* Required work *
In the entries below, which lines run from the one containing "Task: Click the 2020-2021 season header cell" to the one containing "has width=924, height=569."? Copy exactly those lines, ends included, and no others.

* Source material *
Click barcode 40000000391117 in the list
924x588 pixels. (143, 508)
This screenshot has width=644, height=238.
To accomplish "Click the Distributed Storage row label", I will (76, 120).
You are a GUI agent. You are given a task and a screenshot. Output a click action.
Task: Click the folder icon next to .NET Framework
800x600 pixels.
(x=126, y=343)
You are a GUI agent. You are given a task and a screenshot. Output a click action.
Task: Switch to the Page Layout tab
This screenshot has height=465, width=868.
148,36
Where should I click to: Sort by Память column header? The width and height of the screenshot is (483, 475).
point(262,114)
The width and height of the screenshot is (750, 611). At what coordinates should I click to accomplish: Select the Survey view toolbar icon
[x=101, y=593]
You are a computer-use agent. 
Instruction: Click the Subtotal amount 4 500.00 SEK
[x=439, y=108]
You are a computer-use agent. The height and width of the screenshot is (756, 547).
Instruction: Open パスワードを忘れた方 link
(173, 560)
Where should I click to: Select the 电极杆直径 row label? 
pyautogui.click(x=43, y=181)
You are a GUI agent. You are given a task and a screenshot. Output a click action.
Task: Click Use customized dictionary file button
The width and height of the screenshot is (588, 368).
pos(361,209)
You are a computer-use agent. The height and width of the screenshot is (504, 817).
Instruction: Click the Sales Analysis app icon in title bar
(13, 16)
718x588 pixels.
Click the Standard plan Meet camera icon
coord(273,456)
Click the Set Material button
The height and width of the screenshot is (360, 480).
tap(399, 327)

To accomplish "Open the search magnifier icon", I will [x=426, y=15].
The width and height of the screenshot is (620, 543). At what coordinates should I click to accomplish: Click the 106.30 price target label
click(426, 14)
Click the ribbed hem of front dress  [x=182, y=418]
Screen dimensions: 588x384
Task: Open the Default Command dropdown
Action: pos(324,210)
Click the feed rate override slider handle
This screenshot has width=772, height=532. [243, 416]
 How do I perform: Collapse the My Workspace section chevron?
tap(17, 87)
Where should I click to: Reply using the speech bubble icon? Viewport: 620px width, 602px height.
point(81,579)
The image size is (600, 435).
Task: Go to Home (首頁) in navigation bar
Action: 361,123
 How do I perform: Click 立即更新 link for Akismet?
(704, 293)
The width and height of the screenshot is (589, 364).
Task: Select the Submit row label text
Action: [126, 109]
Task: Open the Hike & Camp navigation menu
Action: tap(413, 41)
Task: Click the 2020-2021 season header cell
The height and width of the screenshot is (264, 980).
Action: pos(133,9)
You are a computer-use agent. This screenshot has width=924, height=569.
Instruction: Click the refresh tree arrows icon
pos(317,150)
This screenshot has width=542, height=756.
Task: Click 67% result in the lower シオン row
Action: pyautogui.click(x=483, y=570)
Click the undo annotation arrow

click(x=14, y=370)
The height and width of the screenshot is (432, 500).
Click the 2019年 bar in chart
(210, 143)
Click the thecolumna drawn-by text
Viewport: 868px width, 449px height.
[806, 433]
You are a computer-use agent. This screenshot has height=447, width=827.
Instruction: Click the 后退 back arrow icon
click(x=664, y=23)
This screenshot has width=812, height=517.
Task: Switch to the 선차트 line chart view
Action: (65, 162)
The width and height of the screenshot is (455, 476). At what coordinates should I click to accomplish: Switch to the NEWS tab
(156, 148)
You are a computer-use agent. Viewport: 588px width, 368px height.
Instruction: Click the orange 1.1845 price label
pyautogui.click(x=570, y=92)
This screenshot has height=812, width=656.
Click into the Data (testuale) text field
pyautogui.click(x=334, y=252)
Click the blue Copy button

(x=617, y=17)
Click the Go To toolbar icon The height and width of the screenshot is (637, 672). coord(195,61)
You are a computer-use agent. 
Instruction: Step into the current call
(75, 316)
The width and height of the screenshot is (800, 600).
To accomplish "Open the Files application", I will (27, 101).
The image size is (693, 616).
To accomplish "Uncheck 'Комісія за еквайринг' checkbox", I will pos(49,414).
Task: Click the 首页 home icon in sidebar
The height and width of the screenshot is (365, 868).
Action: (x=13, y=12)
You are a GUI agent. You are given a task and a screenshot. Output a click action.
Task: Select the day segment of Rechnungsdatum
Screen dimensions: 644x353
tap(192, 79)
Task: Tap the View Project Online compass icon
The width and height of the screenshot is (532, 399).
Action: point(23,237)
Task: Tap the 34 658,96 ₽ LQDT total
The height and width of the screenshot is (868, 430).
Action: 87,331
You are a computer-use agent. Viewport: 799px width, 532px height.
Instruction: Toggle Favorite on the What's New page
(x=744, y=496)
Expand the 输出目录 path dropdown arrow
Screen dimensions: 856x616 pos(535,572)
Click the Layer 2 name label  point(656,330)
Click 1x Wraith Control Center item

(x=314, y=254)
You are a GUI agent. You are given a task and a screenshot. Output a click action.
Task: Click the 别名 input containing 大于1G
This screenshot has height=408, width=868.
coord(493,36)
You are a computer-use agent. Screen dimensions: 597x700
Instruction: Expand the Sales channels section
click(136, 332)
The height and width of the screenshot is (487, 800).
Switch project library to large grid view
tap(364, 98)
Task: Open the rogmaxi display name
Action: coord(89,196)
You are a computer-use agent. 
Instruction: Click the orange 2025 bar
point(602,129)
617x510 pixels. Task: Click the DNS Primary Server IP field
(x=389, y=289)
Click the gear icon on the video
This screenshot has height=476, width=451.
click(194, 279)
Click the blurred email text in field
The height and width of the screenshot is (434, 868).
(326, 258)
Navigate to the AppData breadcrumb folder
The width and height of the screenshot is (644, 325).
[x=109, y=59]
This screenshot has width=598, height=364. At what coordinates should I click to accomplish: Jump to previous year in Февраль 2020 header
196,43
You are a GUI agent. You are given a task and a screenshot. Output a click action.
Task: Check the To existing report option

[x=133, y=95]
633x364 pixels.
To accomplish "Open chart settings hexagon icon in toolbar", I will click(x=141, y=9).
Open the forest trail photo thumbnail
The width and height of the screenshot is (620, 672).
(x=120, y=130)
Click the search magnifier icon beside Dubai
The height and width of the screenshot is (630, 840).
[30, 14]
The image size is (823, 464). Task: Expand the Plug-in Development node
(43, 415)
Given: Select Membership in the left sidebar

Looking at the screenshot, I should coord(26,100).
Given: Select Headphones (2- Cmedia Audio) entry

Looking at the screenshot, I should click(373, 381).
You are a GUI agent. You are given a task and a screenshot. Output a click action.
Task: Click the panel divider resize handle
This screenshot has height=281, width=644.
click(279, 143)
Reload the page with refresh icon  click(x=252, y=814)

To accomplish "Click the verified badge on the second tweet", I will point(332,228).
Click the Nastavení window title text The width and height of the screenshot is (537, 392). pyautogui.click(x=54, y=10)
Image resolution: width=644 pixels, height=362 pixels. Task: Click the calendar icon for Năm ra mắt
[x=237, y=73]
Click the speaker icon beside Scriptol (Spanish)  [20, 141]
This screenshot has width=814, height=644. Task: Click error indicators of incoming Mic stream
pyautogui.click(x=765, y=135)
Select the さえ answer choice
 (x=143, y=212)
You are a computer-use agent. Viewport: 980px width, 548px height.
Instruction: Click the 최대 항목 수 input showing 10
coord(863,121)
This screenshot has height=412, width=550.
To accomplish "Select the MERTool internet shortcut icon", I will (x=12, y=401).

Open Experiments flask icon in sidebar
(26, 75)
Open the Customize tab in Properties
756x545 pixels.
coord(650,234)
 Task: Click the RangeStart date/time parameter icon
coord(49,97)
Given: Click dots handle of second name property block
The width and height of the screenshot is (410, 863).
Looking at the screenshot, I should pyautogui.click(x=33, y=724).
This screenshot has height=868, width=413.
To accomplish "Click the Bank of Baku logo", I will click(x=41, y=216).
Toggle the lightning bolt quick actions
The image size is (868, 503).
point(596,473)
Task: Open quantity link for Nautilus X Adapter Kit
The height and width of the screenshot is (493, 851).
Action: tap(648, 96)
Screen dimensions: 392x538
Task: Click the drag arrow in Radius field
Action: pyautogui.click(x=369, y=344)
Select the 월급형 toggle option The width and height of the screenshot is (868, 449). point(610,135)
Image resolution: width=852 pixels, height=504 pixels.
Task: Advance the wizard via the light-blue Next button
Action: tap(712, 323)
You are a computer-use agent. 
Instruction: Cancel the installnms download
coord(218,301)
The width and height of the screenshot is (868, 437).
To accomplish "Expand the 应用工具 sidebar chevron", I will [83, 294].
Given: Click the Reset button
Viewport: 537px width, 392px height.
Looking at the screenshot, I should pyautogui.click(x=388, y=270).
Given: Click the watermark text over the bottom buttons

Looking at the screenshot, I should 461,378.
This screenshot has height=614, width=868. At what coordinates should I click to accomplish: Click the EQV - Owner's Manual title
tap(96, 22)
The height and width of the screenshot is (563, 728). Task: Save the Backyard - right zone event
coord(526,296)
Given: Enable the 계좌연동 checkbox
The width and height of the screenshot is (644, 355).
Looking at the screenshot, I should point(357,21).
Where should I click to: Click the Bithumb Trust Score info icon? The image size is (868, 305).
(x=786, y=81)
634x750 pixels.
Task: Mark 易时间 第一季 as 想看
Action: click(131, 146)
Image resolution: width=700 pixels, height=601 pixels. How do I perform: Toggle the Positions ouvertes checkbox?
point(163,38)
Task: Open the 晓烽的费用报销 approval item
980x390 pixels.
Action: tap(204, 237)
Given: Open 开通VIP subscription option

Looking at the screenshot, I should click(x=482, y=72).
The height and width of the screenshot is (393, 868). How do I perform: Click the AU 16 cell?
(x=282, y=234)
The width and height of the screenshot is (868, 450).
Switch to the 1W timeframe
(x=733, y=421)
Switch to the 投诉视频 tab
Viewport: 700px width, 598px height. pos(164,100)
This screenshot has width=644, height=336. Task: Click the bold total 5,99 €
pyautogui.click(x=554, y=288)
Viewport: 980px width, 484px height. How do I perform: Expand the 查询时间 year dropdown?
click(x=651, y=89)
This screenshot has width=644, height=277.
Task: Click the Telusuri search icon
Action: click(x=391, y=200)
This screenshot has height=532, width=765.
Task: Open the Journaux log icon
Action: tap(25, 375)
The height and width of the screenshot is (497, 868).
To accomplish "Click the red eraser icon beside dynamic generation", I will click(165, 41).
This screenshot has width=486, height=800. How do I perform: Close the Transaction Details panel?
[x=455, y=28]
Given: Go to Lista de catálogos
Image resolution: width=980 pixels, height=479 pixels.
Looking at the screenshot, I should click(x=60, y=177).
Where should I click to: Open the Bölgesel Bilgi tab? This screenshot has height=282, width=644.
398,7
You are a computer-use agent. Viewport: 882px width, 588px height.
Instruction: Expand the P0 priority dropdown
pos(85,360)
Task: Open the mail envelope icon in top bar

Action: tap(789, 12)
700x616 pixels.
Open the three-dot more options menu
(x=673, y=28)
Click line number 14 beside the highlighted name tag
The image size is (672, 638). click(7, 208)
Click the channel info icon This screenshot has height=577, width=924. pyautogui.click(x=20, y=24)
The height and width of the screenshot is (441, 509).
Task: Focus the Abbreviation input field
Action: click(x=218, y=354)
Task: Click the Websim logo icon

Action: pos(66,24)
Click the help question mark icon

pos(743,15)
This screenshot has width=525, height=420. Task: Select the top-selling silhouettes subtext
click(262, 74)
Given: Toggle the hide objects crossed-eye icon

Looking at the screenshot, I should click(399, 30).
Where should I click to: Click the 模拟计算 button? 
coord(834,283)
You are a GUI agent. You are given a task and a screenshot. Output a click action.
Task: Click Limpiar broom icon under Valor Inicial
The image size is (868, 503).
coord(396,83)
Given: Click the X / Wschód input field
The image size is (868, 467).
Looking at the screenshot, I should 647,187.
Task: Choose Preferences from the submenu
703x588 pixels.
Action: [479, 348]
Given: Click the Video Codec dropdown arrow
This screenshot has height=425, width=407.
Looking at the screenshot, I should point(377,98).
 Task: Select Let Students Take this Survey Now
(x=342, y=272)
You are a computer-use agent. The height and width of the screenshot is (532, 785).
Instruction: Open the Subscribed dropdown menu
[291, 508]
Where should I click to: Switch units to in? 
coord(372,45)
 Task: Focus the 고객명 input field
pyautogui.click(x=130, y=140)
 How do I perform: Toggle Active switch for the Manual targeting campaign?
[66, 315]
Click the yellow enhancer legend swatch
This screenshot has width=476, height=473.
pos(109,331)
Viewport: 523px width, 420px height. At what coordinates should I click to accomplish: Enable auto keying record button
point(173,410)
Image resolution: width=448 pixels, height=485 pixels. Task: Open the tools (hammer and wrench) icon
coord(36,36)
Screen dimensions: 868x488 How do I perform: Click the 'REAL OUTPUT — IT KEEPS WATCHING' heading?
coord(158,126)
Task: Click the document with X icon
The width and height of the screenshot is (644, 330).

* Response to the task *
Task: Click the 2020-2021 season header cell
The height and width of the screenshot is (264, 980).
Action: pos(133,9)
You are a computer-use agent. This screenshot has width=924, height=569.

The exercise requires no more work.